* [What the task asks] Hunt through the lines below for the string "meilleurs" and copy each one that has it.

****

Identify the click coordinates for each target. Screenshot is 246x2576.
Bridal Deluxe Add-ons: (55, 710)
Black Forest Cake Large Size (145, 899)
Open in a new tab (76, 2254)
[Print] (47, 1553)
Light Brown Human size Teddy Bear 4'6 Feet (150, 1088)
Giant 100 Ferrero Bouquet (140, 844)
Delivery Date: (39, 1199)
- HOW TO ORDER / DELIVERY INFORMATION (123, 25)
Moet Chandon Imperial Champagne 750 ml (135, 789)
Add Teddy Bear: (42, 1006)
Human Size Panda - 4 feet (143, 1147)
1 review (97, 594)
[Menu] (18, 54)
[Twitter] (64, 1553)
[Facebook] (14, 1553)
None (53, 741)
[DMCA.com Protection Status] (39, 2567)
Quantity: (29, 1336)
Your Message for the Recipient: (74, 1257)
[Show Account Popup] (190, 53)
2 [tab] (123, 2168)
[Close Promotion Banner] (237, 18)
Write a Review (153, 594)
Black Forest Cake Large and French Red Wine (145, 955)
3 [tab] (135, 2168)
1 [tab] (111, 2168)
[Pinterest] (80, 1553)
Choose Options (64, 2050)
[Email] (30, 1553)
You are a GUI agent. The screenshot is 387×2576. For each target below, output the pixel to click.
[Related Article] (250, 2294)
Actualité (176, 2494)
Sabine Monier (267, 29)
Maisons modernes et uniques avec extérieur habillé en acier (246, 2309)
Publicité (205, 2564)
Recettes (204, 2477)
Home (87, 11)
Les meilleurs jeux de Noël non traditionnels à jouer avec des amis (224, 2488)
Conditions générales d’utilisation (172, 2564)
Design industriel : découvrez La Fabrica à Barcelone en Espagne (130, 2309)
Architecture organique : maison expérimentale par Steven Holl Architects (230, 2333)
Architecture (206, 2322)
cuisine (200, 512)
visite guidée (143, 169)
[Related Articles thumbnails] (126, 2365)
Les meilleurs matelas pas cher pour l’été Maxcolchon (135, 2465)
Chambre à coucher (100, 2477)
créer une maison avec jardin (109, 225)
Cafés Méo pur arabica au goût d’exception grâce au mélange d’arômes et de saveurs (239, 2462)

****

* [Answer to this exercise]
Les meilleurs jeux de Noël non traditionnels à jouer avec des amis (224, 2488)
Les meilleurs matelas pas cher pour l’été Maxcolchon (135, 2465)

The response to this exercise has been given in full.